When handing in the “Second Draft” of “Mummy Daddy”, I was asked, “Do you want
to meet Steven?”, which I misheard as, “Do you want to meet Jesus?”
The man walked into the room, shaking my hand and praising me effusively for “cracking’” the story, a feat they were unable to accomplish “in-house.”
I replied, “We do that in ‘half-hours’ every week.”
(Though I am not sure I said “Thank you.”)
With the exception of a “downer” denouement I will not bother to go into, thatwas my experience on Amazing Stories. I was not directly involved in the production. I wrote two scripts at home, I handed they in and they made them. I met Steven Spielberg one time, and he was nice to me.

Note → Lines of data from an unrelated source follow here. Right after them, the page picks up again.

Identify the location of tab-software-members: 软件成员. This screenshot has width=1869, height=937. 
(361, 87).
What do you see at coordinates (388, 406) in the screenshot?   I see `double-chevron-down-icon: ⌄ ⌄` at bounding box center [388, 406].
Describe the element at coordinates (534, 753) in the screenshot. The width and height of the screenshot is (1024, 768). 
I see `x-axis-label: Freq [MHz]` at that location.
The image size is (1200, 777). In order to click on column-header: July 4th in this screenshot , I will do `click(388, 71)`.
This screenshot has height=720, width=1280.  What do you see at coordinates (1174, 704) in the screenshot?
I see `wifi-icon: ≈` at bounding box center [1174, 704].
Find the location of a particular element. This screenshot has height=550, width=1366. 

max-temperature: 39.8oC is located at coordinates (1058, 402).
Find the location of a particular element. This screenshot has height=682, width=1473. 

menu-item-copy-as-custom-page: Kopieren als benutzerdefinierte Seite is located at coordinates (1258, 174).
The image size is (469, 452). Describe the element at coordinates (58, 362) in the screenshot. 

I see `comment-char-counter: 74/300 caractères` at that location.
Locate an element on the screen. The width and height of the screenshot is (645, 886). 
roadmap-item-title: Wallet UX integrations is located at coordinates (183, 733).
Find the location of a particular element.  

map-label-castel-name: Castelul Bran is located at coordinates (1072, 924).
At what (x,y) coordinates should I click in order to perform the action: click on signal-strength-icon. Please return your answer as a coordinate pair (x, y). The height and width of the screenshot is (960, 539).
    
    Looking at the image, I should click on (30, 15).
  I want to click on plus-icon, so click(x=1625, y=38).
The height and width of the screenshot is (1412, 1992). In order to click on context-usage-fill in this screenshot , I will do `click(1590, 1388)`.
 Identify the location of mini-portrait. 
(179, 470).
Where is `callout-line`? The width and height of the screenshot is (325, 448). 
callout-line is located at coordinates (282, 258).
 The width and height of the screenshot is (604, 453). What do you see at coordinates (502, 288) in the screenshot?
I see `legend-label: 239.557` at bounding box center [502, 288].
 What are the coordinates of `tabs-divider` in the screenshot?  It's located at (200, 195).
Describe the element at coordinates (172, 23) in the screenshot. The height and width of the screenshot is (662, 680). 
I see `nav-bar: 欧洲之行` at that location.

Thank you Yekimi for asking about that.
It reminded me of that “Polaroid” bit from “Fine Tuning”, proving, adopting a theater critic’s review of iconic composer Richard Rodgers’ only foray into also supplying the words (for the musical No Strings)–
“Amazing Stories does not definitively prove that Earl Pomerantz cannot write movies.”
High praise indeed.
Who knows?
Maybe it will inspire me to try again.
Nah. Probably not.
1 comment:
Hey, thanks for answering my question. I had not seen the Milton Berle TV watching aliens episode when I asked my question but I thought they were two of the better shows of the first season....and the "Daddy Mummy" one made me laugh out loud in a few spots.